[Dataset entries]
##########

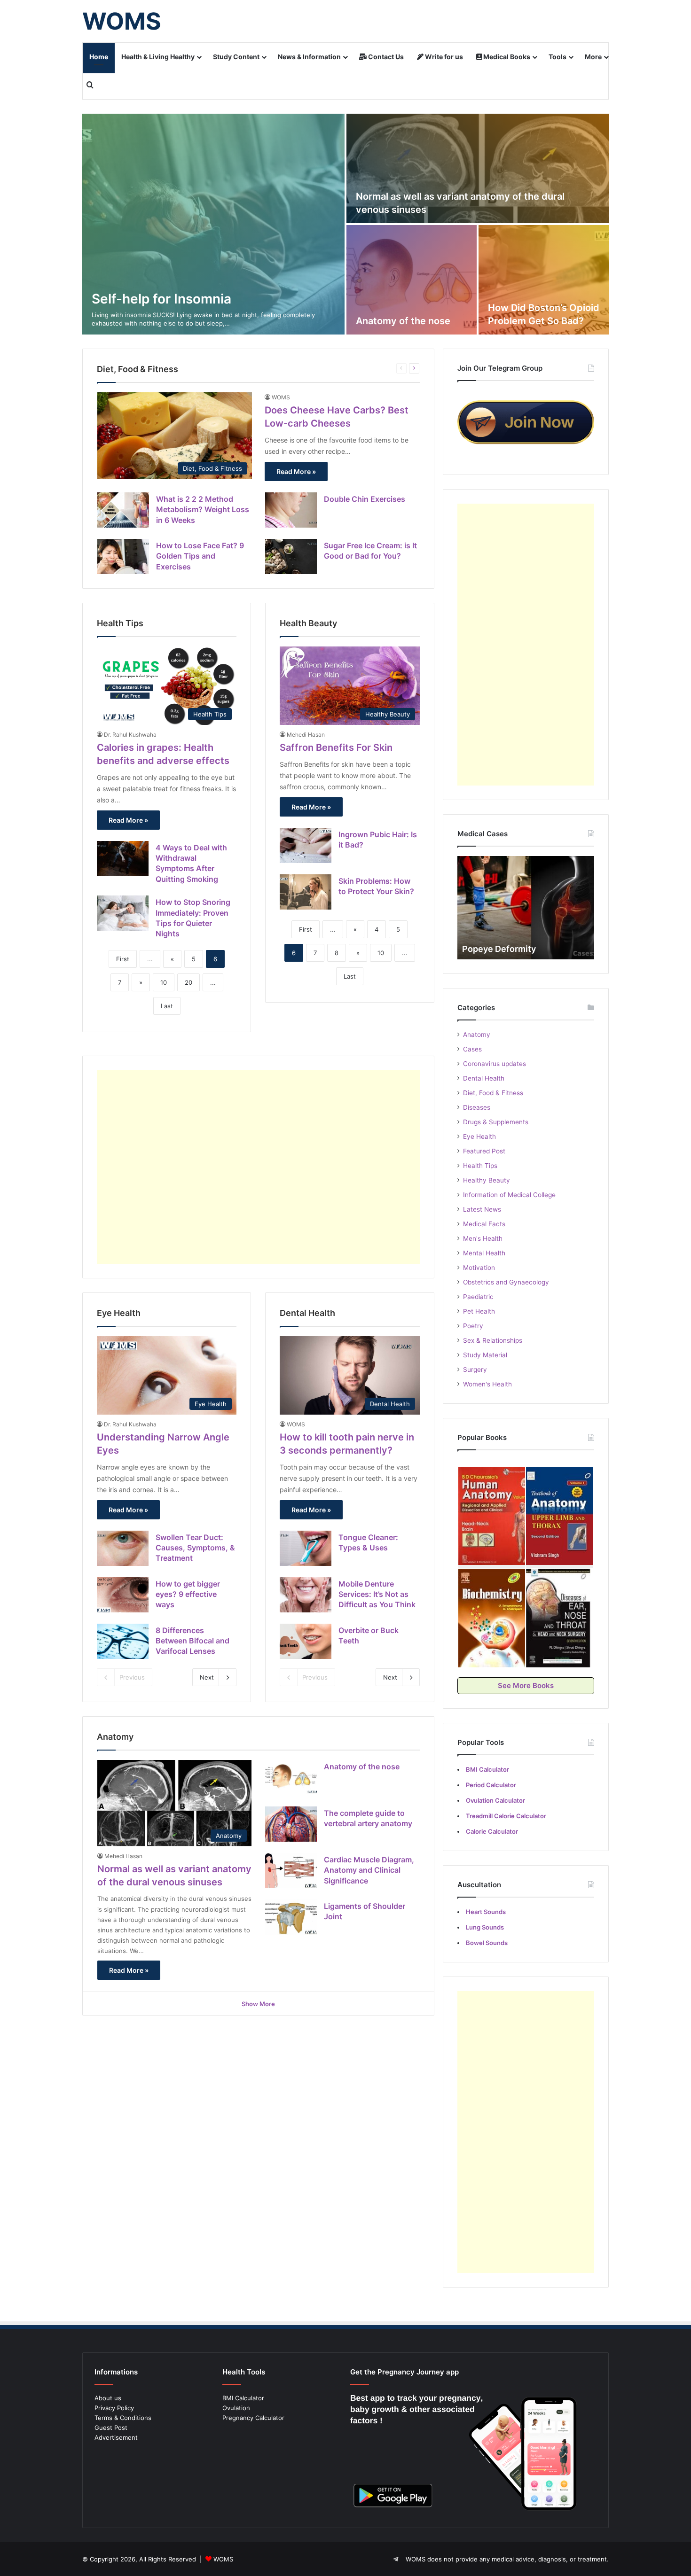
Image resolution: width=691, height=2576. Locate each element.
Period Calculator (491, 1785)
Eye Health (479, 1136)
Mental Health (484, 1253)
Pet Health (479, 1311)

##########

Take every record and copy it word for word, dropping the pictures.

Image resolution: width=691, height=2576. Locate each element.
Period Calculator (491, 1785)
Eye Health (479, 1136)
Mental Health (484, 1253)
Pet Health (479, 1311)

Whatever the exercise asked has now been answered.